» RECORDS FOR THIS TASK:
++++++++++++++++++++

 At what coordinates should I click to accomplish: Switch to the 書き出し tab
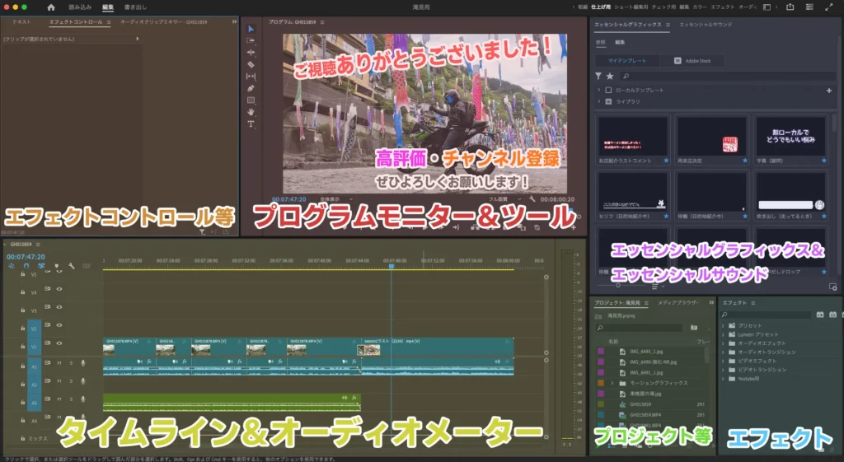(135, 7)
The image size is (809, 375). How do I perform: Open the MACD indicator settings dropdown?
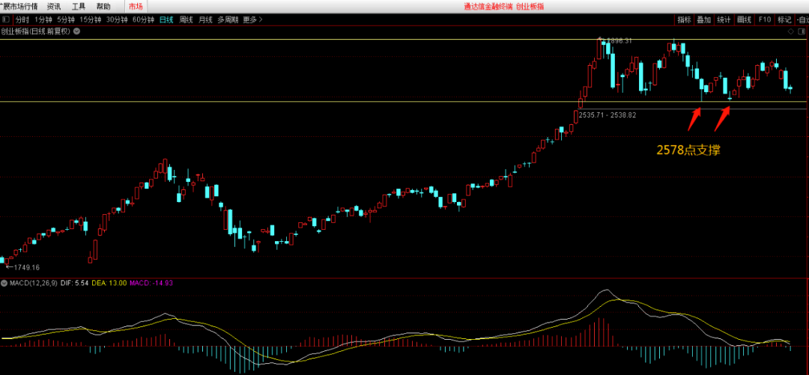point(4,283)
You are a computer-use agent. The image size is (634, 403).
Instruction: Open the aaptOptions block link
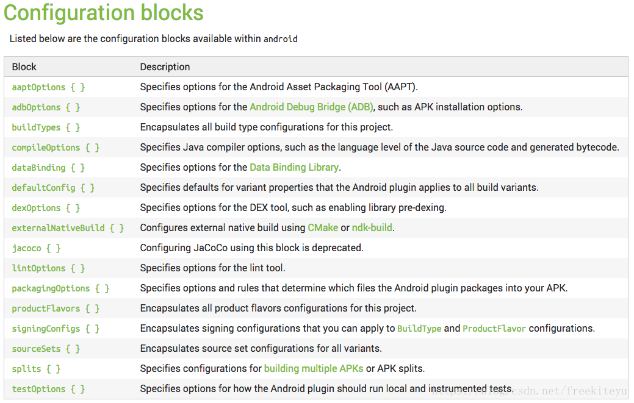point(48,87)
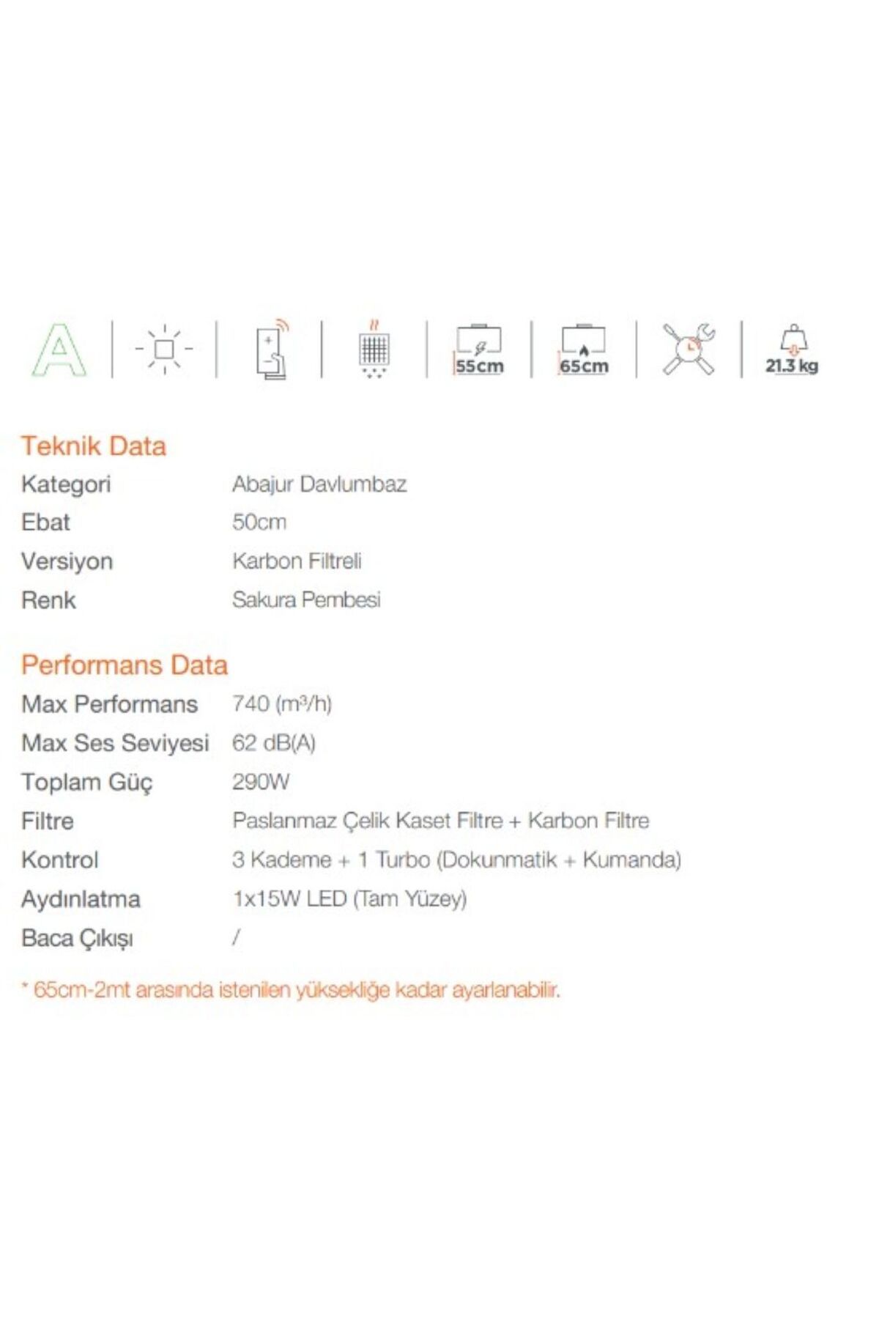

++++++++++++++++++++

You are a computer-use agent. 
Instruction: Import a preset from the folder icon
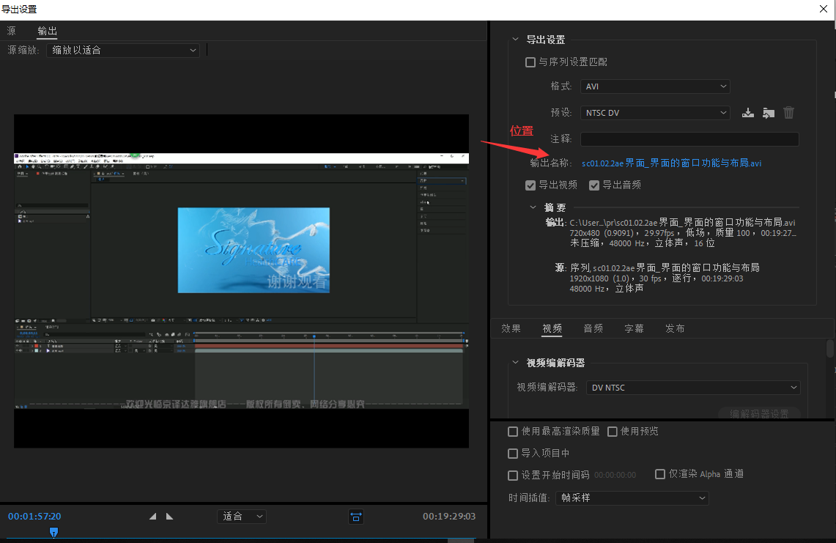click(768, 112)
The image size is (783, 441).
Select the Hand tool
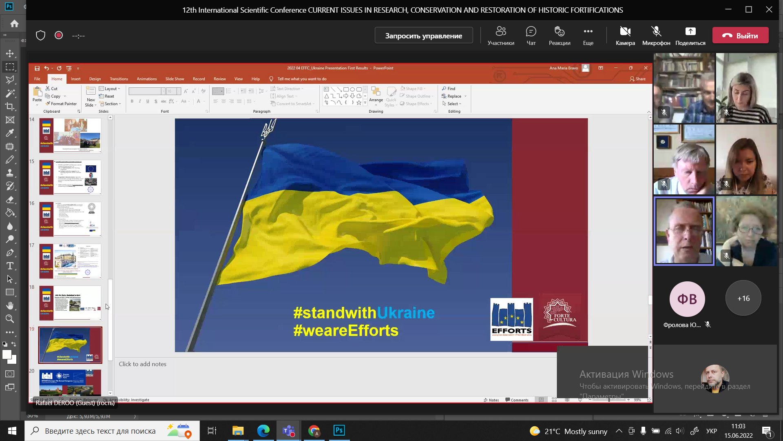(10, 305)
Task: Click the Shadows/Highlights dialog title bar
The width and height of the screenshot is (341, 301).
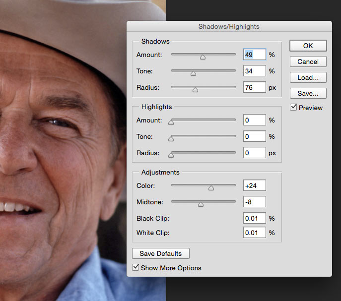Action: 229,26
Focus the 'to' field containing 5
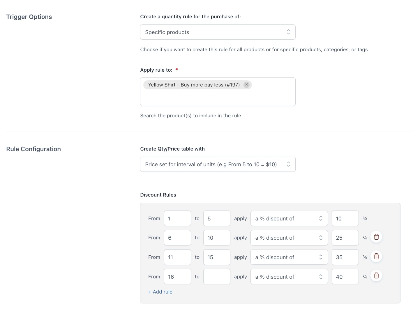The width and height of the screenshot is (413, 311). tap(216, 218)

++++++++++++++++++++

» EXERCISE DIRECTIONS:
Turn everything in the records above, from the line containing "You are a computer-use agent. The" down to the line containing "point(48,87)", both included, into a Markdown table with the columns Row and Line, skipping blank lines. Leave the pictures out of the table.

» SOLUTION TO THIS EXERCISE:
| Row | Line |
|---|---|
| 1 | You are a computer-use agent. The image size is (634, 403). |
| 2 | Instruction: Open the aaptOptions block link |
| 3 | point(48,87) |